Dal 1815 in poi gli studi del C. sono inestricabilmente connessi con la sua attività di collezionista, che lo portò a formarsi una larga biblioteca con un cospicuo fondo di incunaboli e manoscritti, in grandissima parte provenienti dai monasteri soppressi, e un notevole museo di iscrizioni e antichità greche, romane e medievali. Intorno a problemi di storia locale principia ad esercitarsi il C. come studioso, con memorie lette nell'Accademia Florimontana, prime fra le quali sembrano essere - da una sua lettera al numismatico viennese A. Steinbüchel, del 1819 - una sulle stamperie esistite in Monteleone, un'altra sulla storia dell'Accademia stessa (Epistole, p. 33).
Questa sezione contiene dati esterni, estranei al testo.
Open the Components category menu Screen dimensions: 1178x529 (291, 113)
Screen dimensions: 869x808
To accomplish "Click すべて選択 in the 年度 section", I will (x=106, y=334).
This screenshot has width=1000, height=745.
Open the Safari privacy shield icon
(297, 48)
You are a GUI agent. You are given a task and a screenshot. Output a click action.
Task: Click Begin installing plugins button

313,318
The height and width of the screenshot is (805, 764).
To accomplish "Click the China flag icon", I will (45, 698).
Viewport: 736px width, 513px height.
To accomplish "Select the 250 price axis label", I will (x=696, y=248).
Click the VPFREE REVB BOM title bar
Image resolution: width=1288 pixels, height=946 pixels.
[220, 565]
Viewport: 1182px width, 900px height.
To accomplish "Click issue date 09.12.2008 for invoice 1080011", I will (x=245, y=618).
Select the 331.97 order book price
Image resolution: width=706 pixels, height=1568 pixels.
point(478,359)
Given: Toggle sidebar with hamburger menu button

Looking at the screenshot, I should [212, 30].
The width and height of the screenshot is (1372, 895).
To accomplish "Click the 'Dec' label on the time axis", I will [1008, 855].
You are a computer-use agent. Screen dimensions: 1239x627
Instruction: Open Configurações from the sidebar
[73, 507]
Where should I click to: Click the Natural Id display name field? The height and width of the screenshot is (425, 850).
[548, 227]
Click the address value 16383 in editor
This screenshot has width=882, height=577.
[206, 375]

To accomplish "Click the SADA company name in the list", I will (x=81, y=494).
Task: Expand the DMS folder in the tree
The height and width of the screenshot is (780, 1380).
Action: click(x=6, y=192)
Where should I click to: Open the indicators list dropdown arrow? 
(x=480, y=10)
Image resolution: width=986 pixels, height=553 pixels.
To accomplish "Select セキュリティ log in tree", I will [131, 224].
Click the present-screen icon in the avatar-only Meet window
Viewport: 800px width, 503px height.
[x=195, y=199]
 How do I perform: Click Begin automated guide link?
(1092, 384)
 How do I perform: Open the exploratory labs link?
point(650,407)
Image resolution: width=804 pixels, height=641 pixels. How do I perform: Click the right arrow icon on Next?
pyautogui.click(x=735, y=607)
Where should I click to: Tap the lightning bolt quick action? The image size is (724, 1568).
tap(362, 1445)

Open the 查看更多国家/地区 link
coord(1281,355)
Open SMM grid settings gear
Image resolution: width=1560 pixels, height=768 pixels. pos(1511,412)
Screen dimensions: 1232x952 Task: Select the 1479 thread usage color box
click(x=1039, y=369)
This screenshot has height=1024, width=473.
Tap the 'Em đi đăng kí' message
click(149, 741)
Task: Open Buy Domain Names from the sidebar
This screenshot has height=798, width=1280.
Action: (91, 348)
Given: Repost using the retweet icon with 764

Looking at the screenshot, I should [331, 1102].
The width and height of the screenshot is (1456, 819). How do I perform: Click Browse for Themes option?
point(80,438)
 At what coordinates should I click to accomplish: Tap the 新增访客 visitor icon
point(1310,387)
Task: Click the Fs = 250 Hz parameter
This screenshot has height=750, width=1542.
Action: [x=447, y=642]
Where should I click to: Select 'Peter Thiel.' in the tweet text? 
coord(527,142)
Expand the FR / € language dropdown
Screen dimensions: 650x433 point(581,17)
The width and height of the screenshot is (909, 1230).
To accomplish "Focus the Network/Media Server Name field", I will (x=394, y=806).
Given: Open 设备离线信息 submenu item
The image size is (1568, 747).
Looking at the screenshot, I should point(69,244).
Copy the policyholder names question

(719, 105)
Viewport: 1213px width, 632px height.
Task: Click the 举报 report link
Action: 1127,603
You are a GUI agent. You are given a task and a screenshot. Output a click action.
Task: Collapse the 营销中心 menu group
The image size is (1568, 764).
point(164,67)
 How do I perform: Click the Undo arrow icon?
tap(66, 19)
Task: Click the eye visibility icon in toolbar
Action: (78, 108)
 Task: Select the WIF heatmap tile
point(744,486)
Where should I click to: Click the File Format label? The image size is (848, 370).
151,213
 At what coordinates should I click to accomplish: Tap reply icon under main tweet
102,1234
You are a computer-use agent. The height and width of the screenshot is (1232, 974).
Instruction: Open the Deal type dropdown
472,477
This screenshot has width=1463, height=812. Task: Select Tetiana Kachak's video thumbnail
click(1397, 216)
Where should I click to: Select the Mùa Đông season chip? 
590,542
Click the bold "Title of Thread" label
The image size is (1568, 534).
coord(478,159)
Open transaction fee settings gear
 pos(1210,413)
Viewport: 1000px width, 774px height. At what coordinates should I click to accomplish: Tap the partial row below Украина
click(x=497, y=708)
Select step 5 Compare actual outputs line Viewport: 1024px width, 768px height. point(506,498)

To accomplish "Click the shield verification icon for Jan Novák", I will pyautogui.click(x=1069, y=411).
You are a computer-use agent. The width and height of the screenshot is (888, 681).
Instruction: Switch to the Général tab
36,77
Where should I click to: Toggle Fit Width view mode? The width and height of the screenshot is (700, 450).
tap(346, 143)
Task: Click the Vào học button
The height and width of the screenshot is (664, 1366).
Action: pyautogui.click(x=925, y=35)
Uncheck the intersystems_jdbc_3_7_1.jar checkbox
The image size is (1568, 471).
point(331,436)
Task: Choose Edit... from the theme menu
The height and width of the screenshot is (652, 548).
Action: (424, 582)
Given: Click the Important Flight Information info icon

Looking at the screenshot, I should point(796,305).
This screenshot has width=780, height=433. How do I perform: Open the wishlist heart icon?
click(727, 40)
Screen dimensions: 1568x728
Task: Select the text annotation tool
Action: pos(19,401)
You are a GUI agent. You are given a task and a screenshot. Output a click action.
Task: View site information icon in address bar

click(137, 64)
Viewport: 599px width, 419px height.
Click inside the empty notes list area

Di qui il C. passò alle biografie di suoi concittadini (primi F. I. e D. Pignatari), cominciando, nel vol. VIII, la collaborazione alla Biografia degli uomini illustri del Regno di Napoli, per la quale scriverà alcune decine di vite, estendendo a mano a mano la sua competenza all'intera Calabria; e anche la sua collaborazione a giornali comincia con un necrologio dell'abate Pignatari (Mercurio messinese del 7 marzo 1827). Ma l'amicizia di Karl Witte, iniziata quando questi si era recato a Monteleone nel 1819, e durata assai a lungo, mette in contatto il C. con gli archeologi tedeschi che, a Roma, avevano fondato il circolo degli Iperborei, E. Gerhard e Th. Panofka; sicché, dopo uno scambio di lettere durato alcuni anni, il Gerhard invitava, il 26 maggio 1829, il C. ad entrare nell'appena fondato Instituto di corrispondenza archeologica come socio corrispondente, offrendogli di scrivere per le Memorie dell'Instituto "illustrazioni appoggiate sopra monumenti d'arte, e di epigrafia finora incogniti..., specialmente... le produzioni archeologiche della sua patria". Nasce così la prima memoria del C., il Cenno sulle mura d'Ipponio, seguito da un Giornale degli scavi di Montelione - che eran poi le casuali scoperte donde eran venuti oggetti della collezione del C. - e dai Monumenti letterati, in gran parte della sua stessa raccolta (tutto nelle Memorie dell'Instituto, II, [1832], pp. 159, 193). A questo stesso filone, nato dal desiderio del C. di illustrare l'antica storia della sua patria e insieme gli oggetti del suo privato museo, apparterranno ancora altre opere degli anni seguenti, come la memoria su Mesma e Medama (quattro edizioni fra il 1838 e il 1848).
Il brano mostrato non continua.